Wyjątkowy Opel dla pasjonata
Posiadanie sportowego samochodu to jedno, ale na jeszcze wyższym poziomie możemy umieścić posiadanie zwykłego samochodu ze sportowymi wnętrznościami. W końcu czy może być coś lepszego, niż 20-letni samochód, wyglądający zupełnie zwyczajnie, posiadający pod maską silnik o mocy ponad 400 koni mechanicznych? Taki Opel bez problemu może rzucać już wyzwania różnym Porsche, czy Mercedesom.
Widzieliśmy już wiele takich projektów, jak Skody Superb podkręcone do 700 koni mechanicznych. Dla wielu jednak im starszy samochód, tym lepszy. A ten na poniższych zdjęciach nie jest idealnym sleeperem, bowiem to Opel z literami OPC w oznaczeniu.
Pierwsza generacja Astry OPC nie miała jednak reputacji jakieś kosmicznej armaty. Samochód miał pod maską 2-litrowy silnik, a dopiero w 2002 roku pojawiła się wersja z turbodoładowaniem. Generowała ona 200 koni mechanicznych, które dzisiaj nie zrobią na nikim wrażenia. Jednakże, w połączeniu z niską masą 1250 kg samochód nie jeździł wcale najgorzej.
Gigantyczna moc na poziomie BMW czy Porsche
Silniki te jednak miały dość znaczą rezerwę i wielu entuzjastów tego samochodu decydowało się na jej uwolnienie. Oryginalnie Opel Astra OPC rozpędzał się od 0 d o100 km/h w 7,5 sekundy, a maksymalna prędkość wynosiła 240 km/h. Ten konkretny egzemplarz jest jednak dużo, dużo szybszy.
Jednostka tej Astry została naprawdę bardzo mocno przerobiona. Właściciel pisze o kutych tłokach, lepszym chłodzeniu, sztywniejszych zaworach, czy nowych wtryskiwaczach. Jest też większe turbo, nowe ssanie, wydech, elektronika kontrolna, czy bardziej trwałe sprzęgło. Wynik to 412 koni mechanicznych i aż 481 Nm momentu obrotowego. A samochód wciąż waży około 1250 kg.

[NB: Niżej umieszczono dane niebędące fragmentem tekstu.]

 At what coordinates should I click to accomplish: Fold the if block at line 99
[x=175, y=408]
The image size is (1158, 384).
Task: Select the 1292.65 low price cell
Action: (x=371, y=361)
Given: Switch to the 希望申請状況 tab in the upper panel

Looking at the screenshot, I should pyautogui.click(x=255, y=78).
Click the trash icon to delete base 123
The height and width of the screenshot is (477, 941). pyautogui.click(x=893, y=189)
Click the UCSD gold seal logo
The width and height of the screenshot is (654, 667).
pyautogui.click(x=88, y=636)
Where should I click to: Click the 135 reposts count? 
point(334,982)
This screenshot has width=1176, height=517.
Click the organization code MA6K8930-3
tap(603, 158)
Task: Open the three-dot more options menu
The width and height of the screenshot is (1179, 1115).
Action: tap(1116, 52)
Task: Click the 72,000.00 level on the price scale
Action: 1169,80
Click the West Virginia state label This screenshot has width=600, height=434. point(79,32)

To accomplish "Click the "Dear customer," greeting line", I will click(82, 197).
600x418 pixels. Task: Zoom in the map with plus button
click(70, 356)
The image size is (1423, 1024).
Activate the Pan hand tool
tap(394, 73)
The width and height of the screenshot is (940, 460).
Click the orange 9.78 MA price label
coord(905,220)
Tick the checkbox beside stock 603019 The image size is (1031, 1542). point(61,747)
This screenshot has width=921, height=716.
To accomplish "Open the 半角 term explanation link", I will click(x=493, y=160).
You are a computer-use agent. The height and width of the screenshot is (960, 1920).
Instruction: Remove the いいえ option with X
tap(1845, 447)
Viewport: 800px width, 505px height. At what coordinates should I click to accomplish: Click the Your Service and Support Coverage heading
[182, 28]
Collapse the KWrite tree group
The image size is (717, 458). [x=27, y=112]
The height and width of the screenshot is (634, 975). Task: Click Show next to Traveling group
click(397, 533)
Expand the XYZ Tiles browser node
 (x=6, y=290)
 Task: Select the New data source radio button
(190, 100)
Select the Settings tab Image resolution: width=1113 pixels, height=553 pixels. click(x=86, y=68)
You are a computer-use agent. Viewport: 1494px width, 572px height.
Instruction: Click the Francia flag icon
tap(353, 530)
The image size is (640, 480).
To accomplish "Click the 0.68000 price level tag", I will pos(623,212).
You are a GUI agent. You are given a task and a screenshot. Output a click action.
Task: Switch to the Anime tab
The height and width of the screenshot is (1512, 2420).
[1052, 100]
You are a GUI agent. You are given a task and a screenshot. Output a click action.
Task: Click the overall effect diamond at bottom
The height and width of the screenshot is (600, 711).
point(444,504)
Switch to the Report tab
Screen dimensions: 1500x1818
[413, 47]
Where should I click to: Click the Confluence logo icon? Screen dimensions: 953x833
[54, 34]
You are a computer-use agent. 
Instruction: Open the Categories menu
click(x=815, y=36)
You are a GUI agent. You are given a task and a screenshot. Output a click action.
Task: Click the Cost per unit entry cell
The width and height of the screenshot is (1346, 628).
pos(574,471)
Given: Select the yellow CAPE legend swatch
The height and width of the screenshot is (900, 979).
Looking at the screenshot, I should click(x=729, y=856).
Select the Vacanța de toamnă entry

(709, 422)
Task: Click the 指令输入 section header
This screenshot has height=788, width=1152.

Z opisu aukcji nie dowiadujemy się, w ile Opel przyspiesza do setki, ale wynik 9 sekund od 100 km/h do 200 km/h robi gigantyczne wrażenie. To czas na poziomie BMW M3 F80, czy Porsche 911 GT3 991. To po prostu dynamika, jaką mogą poszczycić się super sportowe samochody. Czy jednak ten Opel to będzie dobry zakup? To zostawiamy już wam. Z pewnością wiąże się z dużym ryzykiem, ale też dużą dawką zabawy i frajdy.